Objective: The purpose of this article is to determine whether ownership of MRI equipment by ordering physicians influences the frequency of negative shoulder MRI scans.
Materials and methods: A retrospective review was performed of 1140 consecutive shoulder MRI scans ordered by two separate referring physician groups serving the same geographic community. The first group (financially incentivized) owned the scanners used and received technical fees for their use. The second group (non-financially incentivized) did not own the scanners used and had no direct financial interest. All examinations were performed with identical protocols and were interpreted by a single radiologist group without financial interest in the imaging equipment used. The frequency of negative examinations and the number of abnormalities in each positive study was tabulated for each group.
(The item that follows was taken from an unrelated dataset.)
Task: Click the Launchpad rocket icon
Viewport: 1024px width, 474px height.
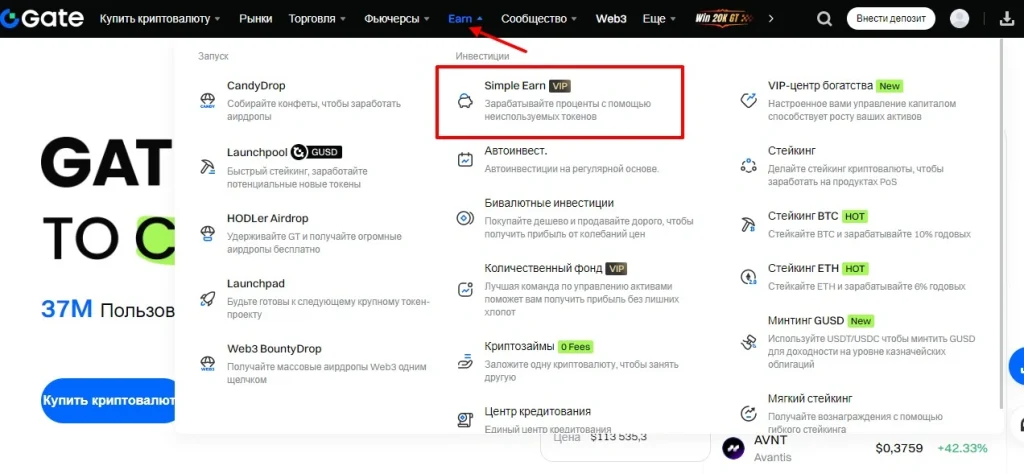Action: [208, 297]
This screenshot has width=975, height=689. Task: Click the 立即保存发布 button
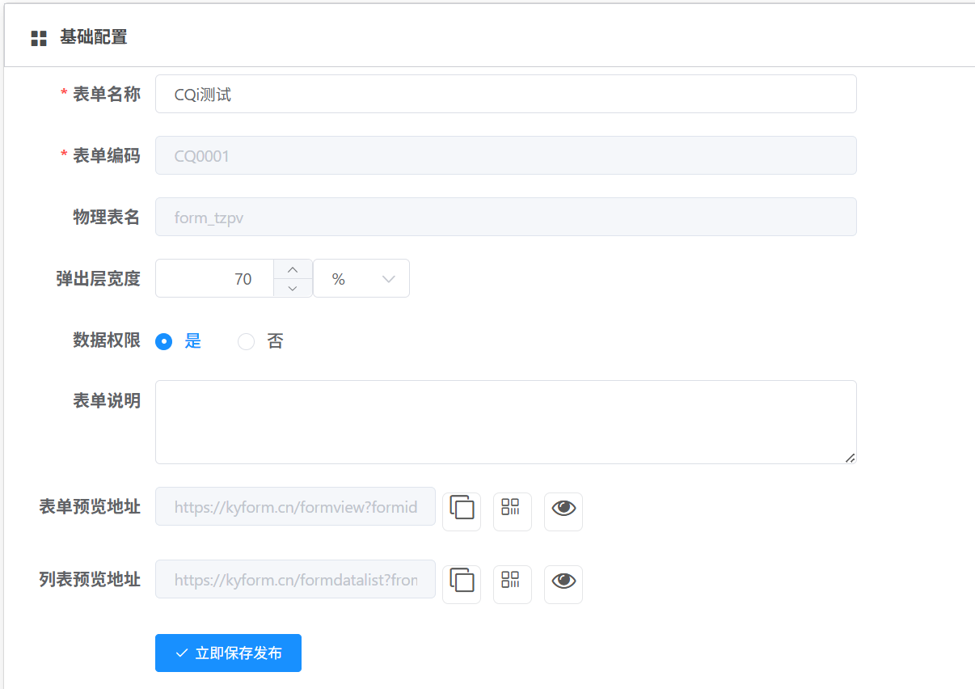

Results: A total of 1140 shoulder MRI scans met inclusion criteria; 255 were negative (142 for the financially incentivized group and 113 for the non-financially incentivized group). There were 25.6% more negative scans in the financially incentivized group (p=0.047). There was no statistically significant difference in the average number of lesions per positive scan (1.67 for the financially incentivized group and 1.71 for the non-financially incentivized group; p=0.34). No statistically significant difference was found in the frequency of 19 of 20 examined lesions.
Conclusion: Shoulder MRI examinations referred by physicians with a financial interest in the imaging equipment used were significantly more likely to be negative. Positive examinations exhibited no statistically significant difference in the number of lesions per scan or in the frequency of 19 of 20 lesion subtypes. This finding suggests a highly similar distribution and severity of disease among the two patient groups.